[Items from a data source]
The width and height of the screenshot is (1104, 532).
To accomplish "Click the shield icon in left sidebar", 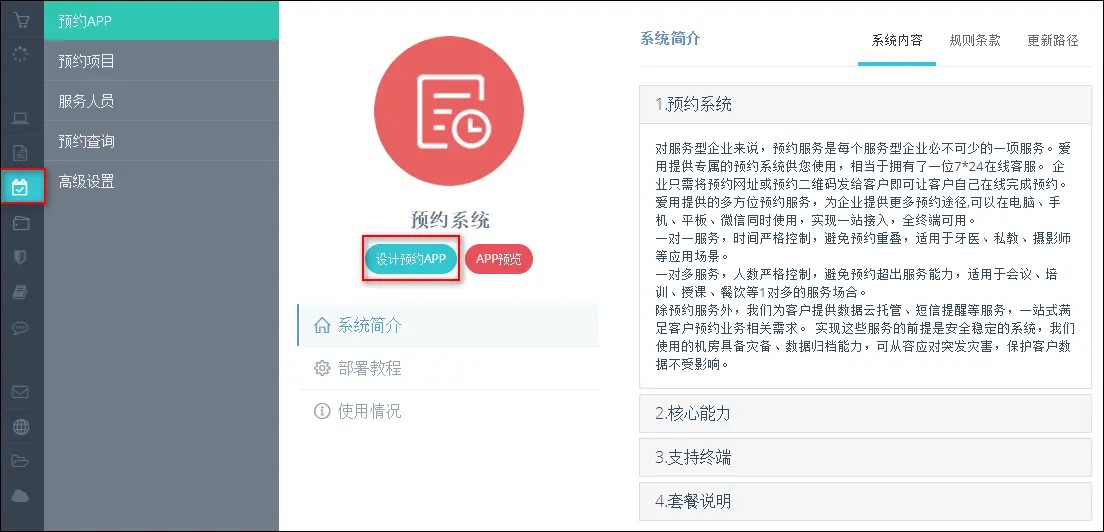I will click(21, 257).
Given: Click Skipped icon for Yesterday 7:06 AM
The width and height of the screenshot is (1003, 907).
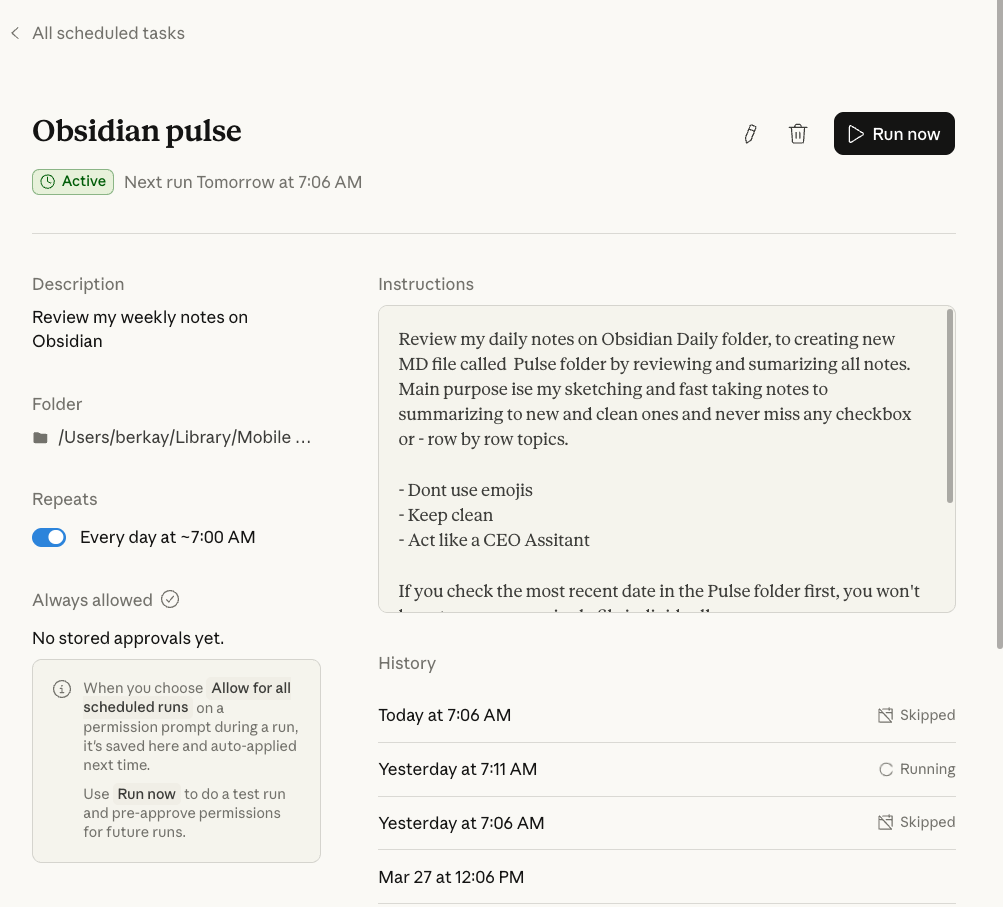Looking at the screenshot, I should click(x=885, y=822).
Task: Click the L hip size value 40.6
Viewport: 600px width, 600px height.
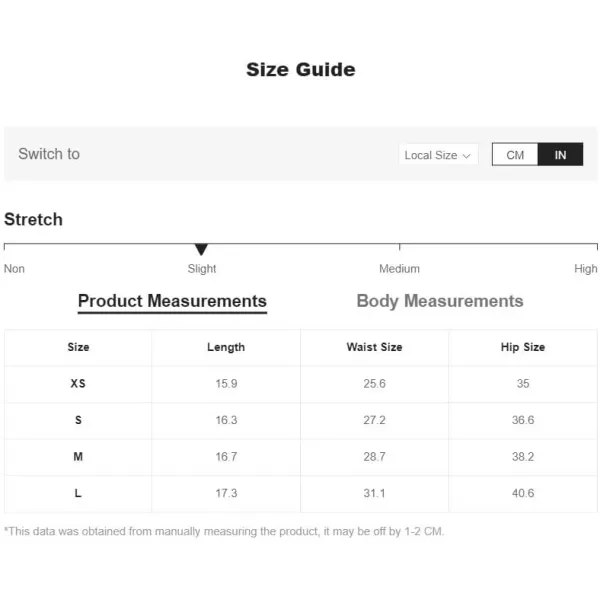Action: (x=523, y=493)
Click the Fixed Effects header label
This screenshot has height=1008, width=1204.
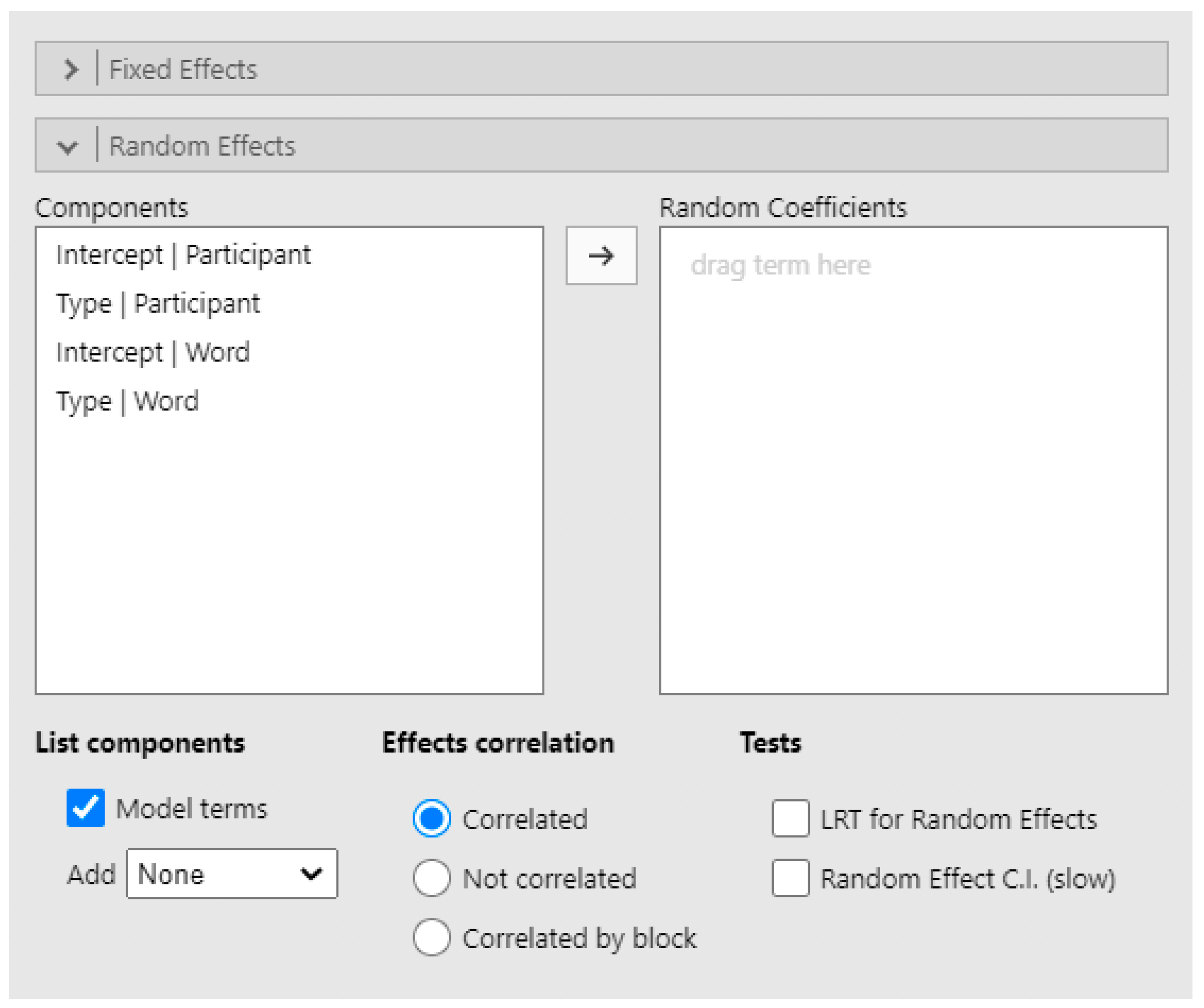tap(183, 70)
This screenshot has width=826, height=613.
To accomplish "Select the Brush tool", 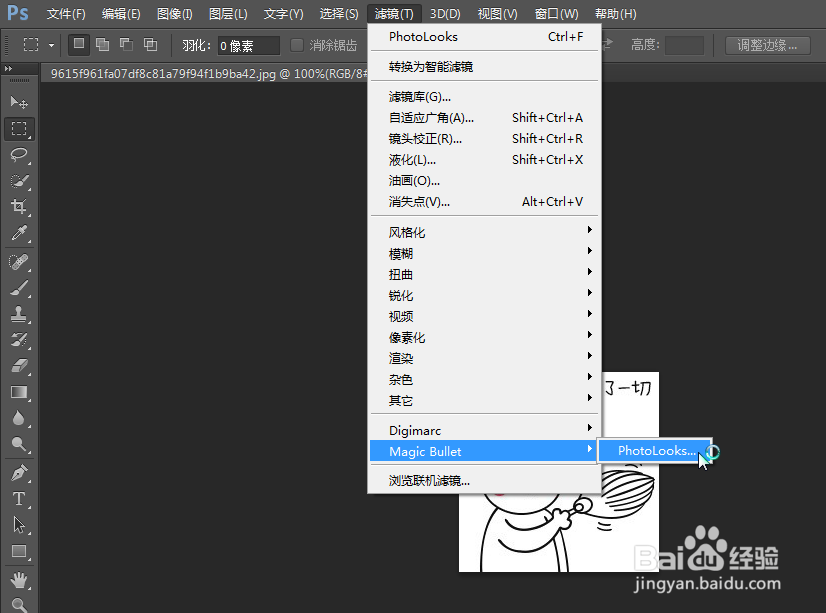I will pos(19,289).

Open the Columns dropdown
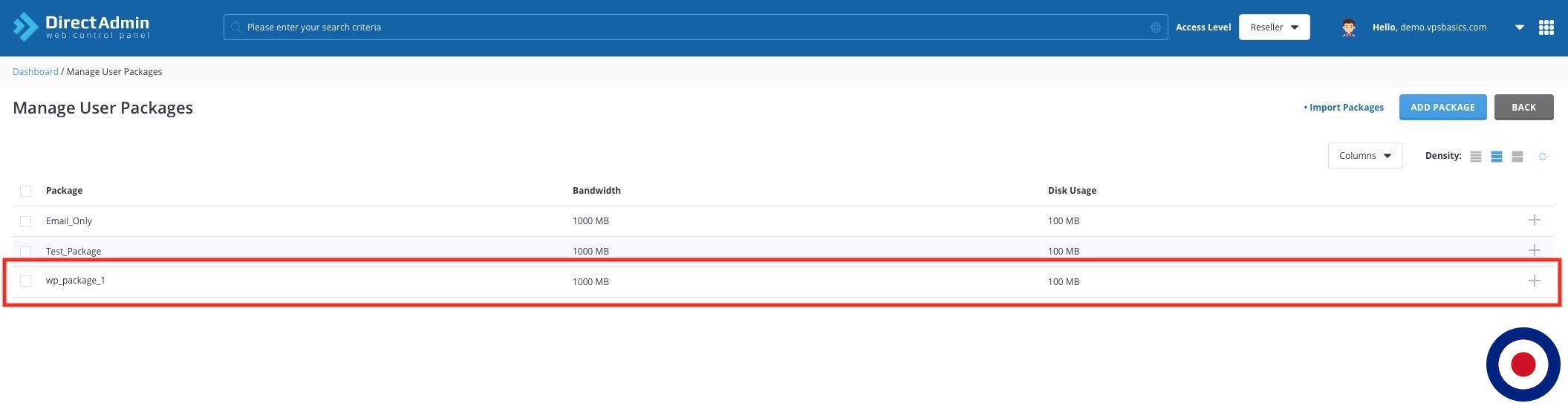coord(1364,156)
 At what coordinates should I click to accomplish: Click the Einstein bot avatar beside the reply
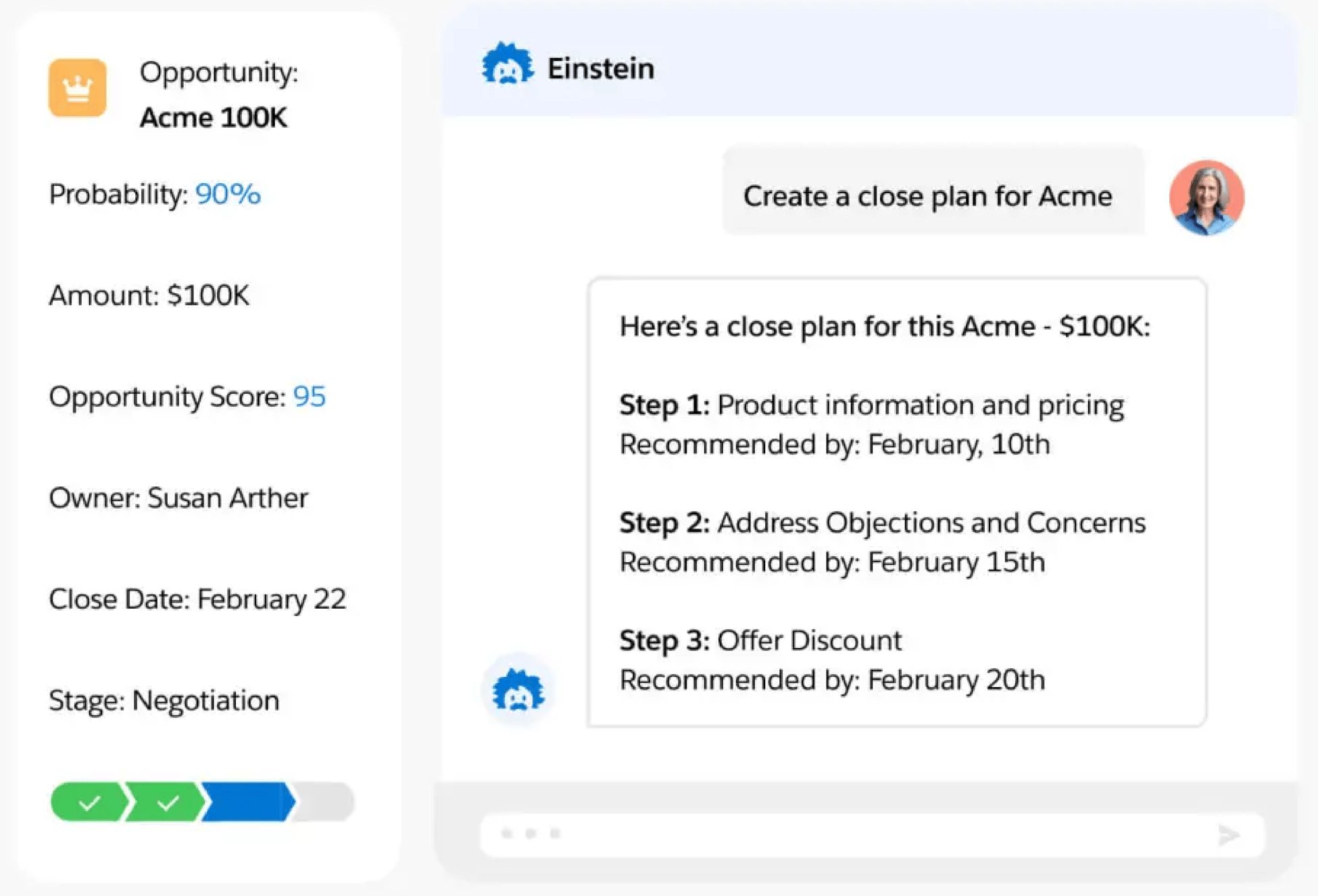click(518, 690)
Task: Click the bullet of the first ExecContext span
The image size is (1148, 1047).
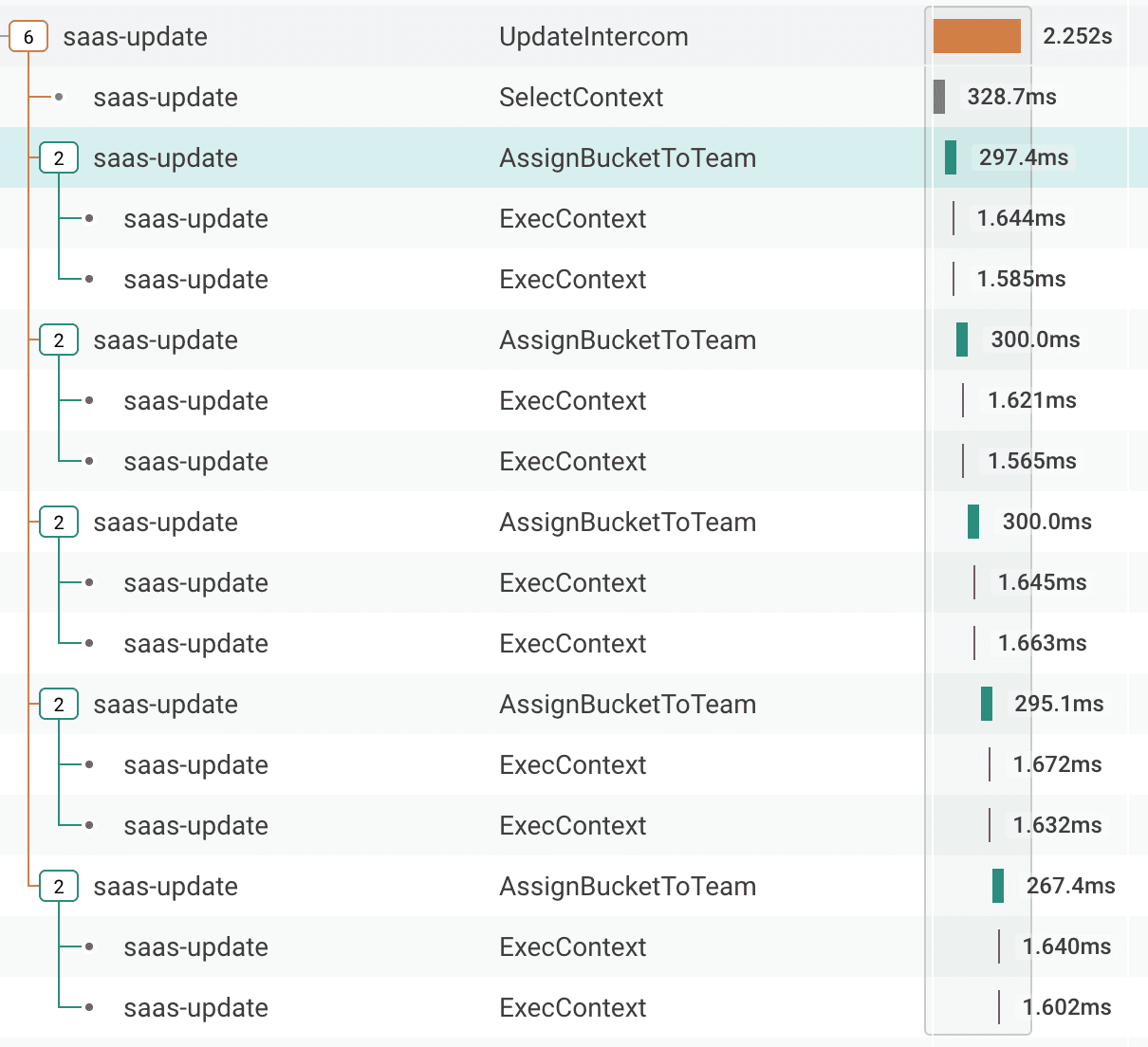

_Work to be completed_: Retype, without any picture, exactly the lines from the one with "At what coordinates" through the end of the entries, inclusive.

_Exercise answer_:
 At what coordinates should I click to accomplish: Click the Einstein bot avatar beside the reply
click(518, 690)
Task: Click the bullet of the first ExecContext span
The image size is (1148, 1047).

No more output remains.